• **RECORDS SUPPLIED**:
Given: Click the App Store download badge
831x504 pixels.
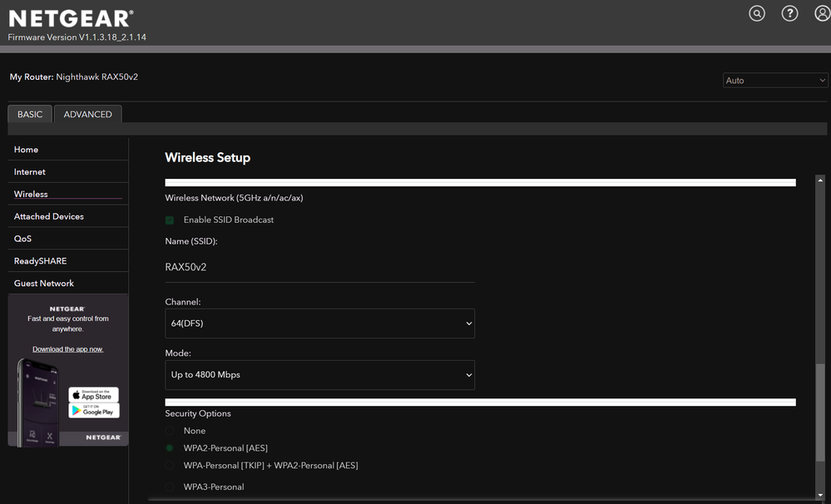Looking at the screenshot, I should [93, 394].
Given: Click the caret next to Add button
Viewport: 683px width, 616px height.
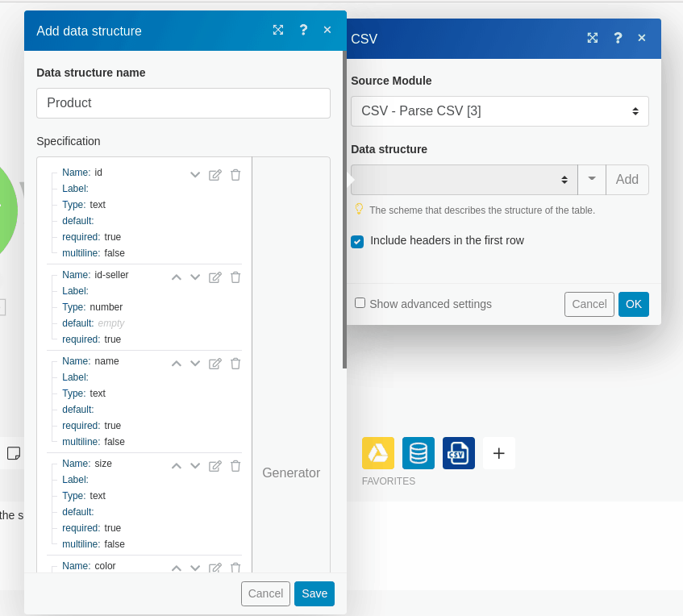Looking at the screenshot, I should pyautogui.click(x=592, y=180).
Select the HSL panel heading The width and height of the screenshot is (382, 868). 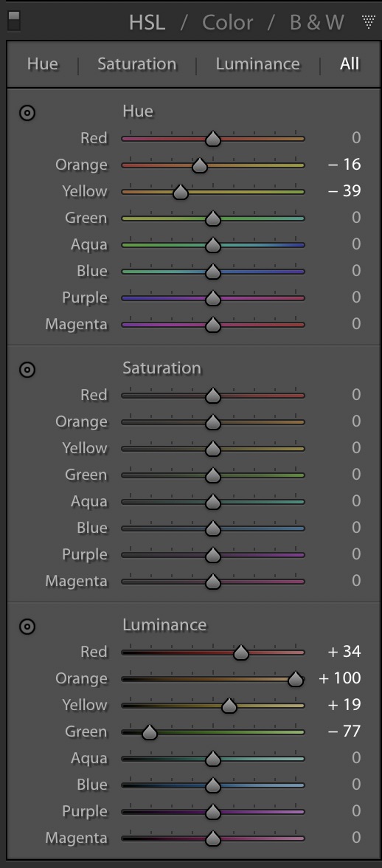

• **TASK BRIEF**: The whole listing must be transcribed exactly. No pictures belong in the copy.

• **TASK OUTPUT**:
Given: Click the App Store download badge
831x504 pixels.
Looking at the screenshot, I should [93, 394].
Given: Click the caret next to Add button
Viewport: 683px width, 616px height.
Looking at the screenshot, I should pyautogui.click(x=592, y=180).
Select the HSL panel heading The width and height of the screenshot is (382, 868). 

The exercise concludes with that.